> [DATA ENTRIES]
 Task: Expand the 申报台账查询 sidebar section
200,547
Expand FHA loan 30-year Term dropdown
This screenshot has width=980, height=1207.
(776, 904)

> [EXERCISE DIRECTIONS]
Return each line from the rows above that contains the word "Expand".

> [FULL OUTPUT]
 Task: Expand the 申报台账查询 sidebar section
Expand FHA loan 30-year Term dropdown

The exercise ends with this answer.